Exercise data -
———

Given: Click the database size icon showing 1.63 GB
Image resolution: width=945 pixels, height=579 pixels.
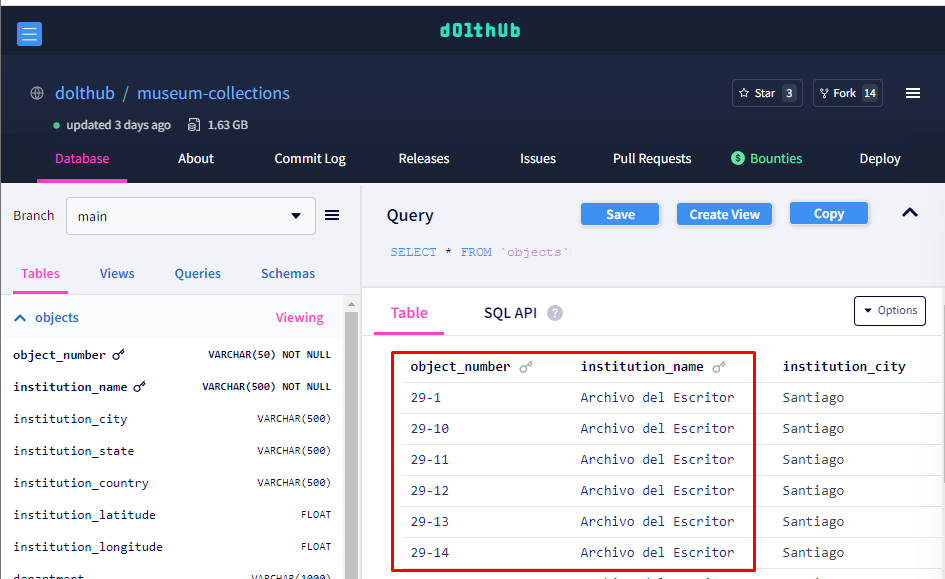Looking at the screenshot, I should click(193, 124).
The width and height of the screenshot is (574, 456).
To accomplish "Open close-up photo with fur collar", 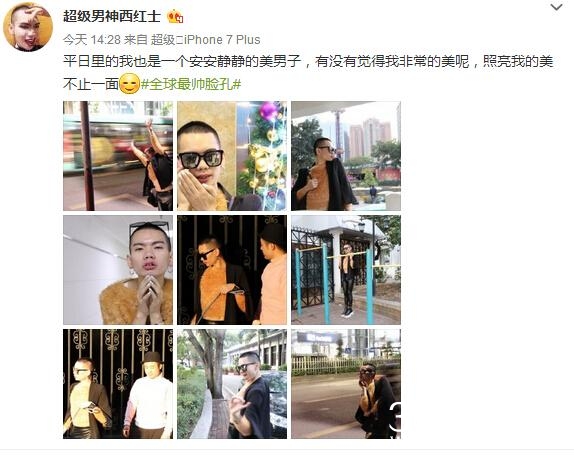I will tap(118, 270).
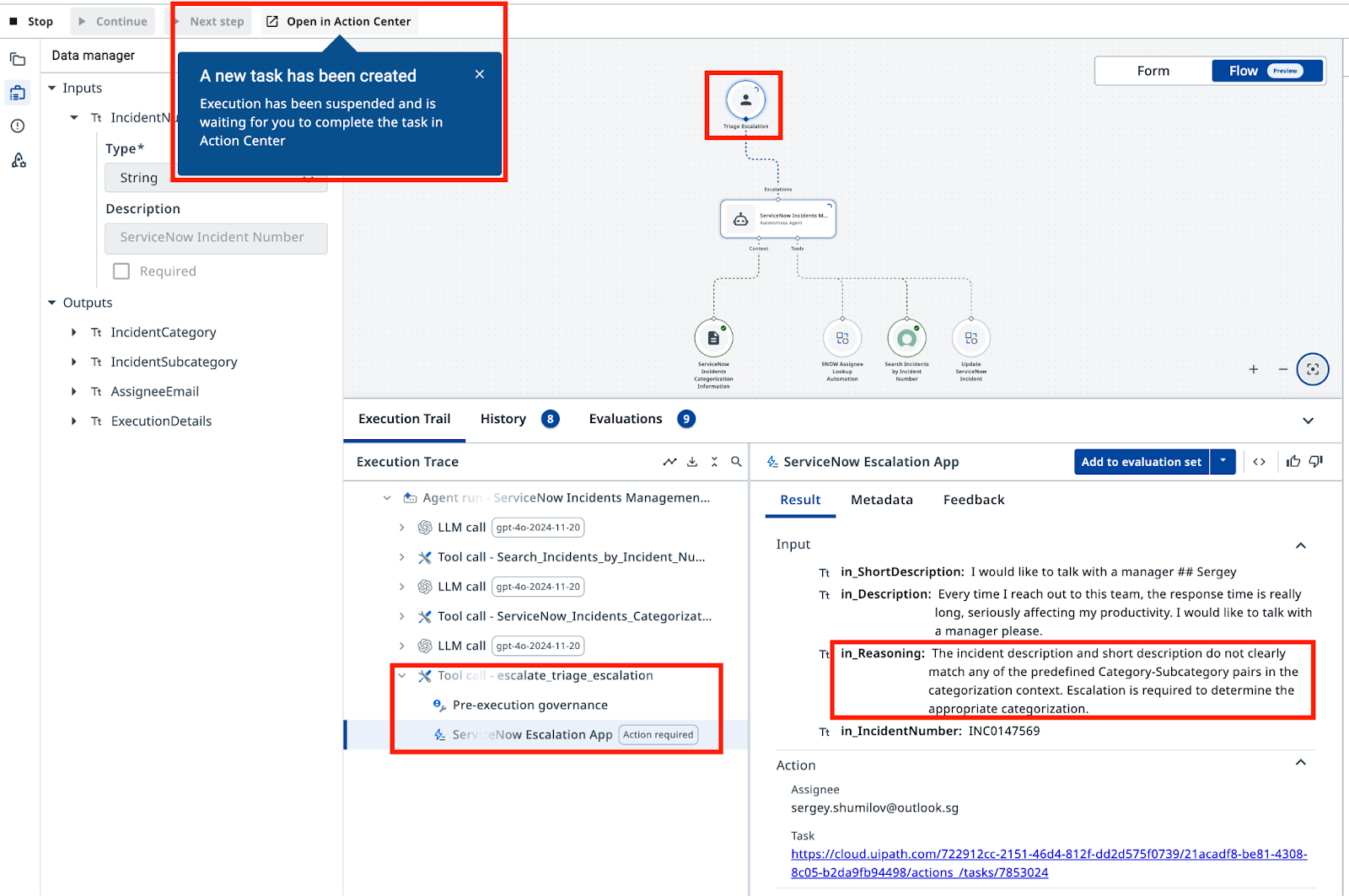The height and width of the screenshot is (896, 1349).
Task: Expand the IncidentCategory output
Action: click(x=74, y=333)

———

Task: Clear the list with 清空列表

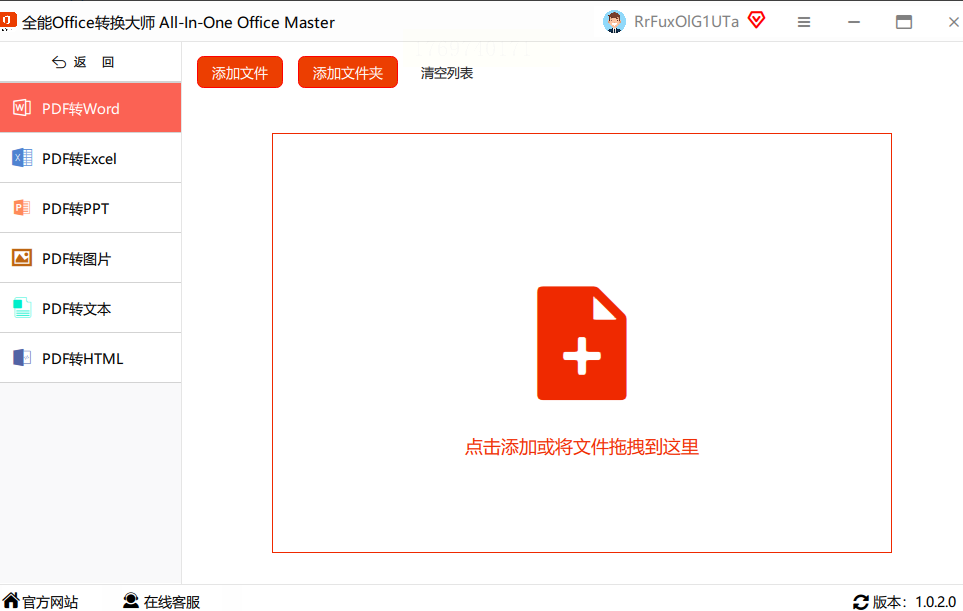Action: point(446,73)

———

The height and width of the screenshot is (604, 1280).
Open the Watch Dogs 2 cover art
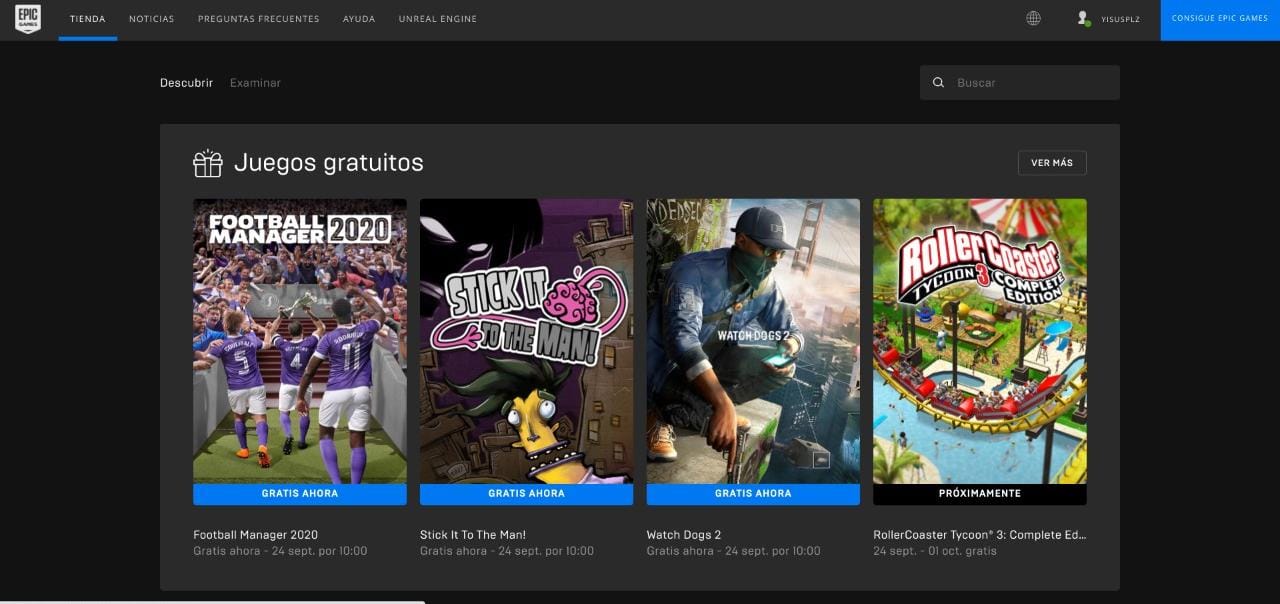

———

Problem details -
Both end lines included, restate word for word the lines above from the line with "The height and width of the screenshot is (604, 1280)." to the line with "Open the Watch Dogs 2 cover art", and nothing else.

Exercise response -
The height and width of the screenshot is (604, 1280).
Open the Watch Dogs 2 cover art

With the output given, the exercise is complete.